# Excerpted passage:
--

The home experiment on flow through a porous medium is realistic in all respects but one important one: the direction of flow is constrained to be straight down the pipe. That’s not necessarily relevant to flow within a large volume of porous medium, as in the subsurface of the Earth. The critical question here is: What determines the particular direction of groundwater flow within a large volume of a porous medium? I can’t pursue that question in any detail here, because it depends in a complex way on the dynamics of the water flow. There will be a bit more on this matter later in the chapter. If you would like to get some further insight into the patterns of flow, look into the following “advanced topic”.

## Advanced Topic: What Controls the Pattern of Flow of a Fluid

1. Think about the pressure of the water in some large tank like the supply tank for your home experiment when the water isn’t moving. Think about a little unit area at the bottom of the tank. The pressure of the water at the bottom of the tank is equal to the weight per unit area of the water in the column overlying that small unit area, times the height of the column of water above that unit area. If the weight of the water per unit volume is γ and the depth to the bottom of the tank is h, then the pressure p at bottom of the tank is just γh. And by extension of that argument, the pressure of the water at any depth h within the tank is also equal to γ times that depth h. This water pressure in still water is called the hydrostatic pressure.

2. The hydrostatic pressure within the still water in the tank is a manifestation of a balance between the weight of the water overlying a given point, which acts vertically downward, and the pressure gradient at that point, which acts vertically upward. So although there’s a gradient of pressure in the tank, the water doesn’t move, because that pressure gradient is offset by an equal and opposite force, namely the weight of the water.

3. Now suppose you took your ice pick (does anybody still have an ice pick?) and poked a hole in the side of the supply tank. Water would squirt out of the hole. In the interior of the tank in the vicinity of the hole the water is now in motion toward the hole. What you’ve done is impose a low pressure (namely, the atmospheric pressure) on the water at the hole, just the same as at the upper surface of the water in the tank. In doing so, you have disrupted the previously hydrostatic distribution of pressure near the hole-to-be and caused non-hydrostatic pressure gradients in the water near the hole—that is, pressure gradients that are no longer balanced by the weight of the water. That’s the mechanical reason why the water flows from the tank!

--

# Source excerpt:
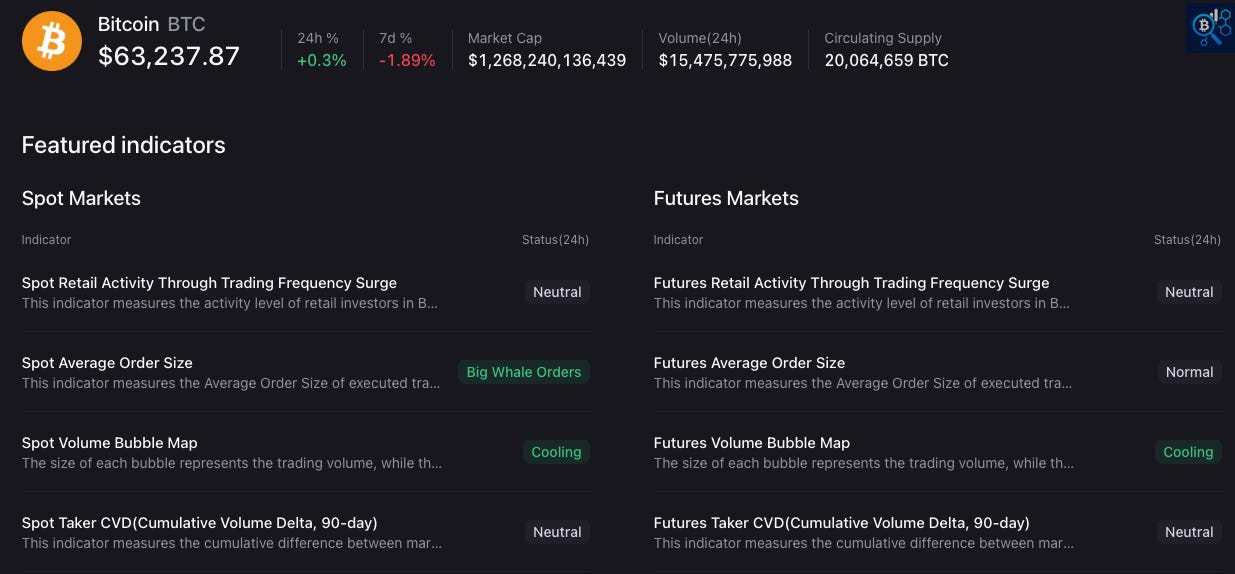Click the Normal status badge for Futures
This screenshot has width=1235, height=574.
tap(1189, 372)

--

# To do:
A – Reproduce the groundwater flow passage above verbatim, from "3. Now suppose" to "from the tank!".
B – According to the groundwater flow passage above, what is the water pressure in still water called?
C – Extend the groundwater flow passage above, picking up right after its final sentence.

# Per-task answers:
A –
3. Now suppose you took your ice pick (does anybody still have an ice pick?) and poked a hole in the side of the supply tank. Water would squirt out of the hole. In the interior of the tank in the vicinity of the hole the water is now in motion toward the hole. What you’ve done is impose a low pressure (namely, the atmospheric pressure) on the water at the hole, just the same as at the upper surface of the water in the tank. In doing so, you have disrupted the previously hydrostatic distribution of pressure near the hole-to-be and caused non-hydrostatic pressure gradients in the water near the hole—that is, pressure gradients that are no longer balanced by the weight of the water. That’s the mechanical reason why the water flows from the tank!

B – Hydrostatic pressure.

C –
4. The exact distribution of pressure in the vicinity of the hole and the resulting patterns of water motion are much too complicated for us to deal with here, but this example suggests that the direction of water movement at any point is in the direction in which the difference between total pressure and hydrostatic pressure (a quantity called the dynamic pressure) decreases most rapidly. It’s differences in this dynamic pressure that cause fluid in any situation to move. So you can be confident that, whenever you are dealing with groundwater flow, the flow will always be in the direction of most rapid decrease in dynamic pressure. Figure 2-11 shows qualitatively the distributions of total pressure, hydrostatic pressure, and dynamic pressure in the tank once you’ve punched the hole and the water is flowing out. Note how the flow lines are everywhere normal to the contours of dynamic pressure.

5. Of course, the reasons for the distribution of dynamic pressure are always very complicated, and really beyond the scope of this course. Prediction of the spatial distribution of the dynamic pressure, and therefore the spatial pattern and speeds of water movement in the porous medium, are one of the major topics in the study of groundwater hydraulics. I’m not doing anything more than giving you the barest flavor of this endeavor.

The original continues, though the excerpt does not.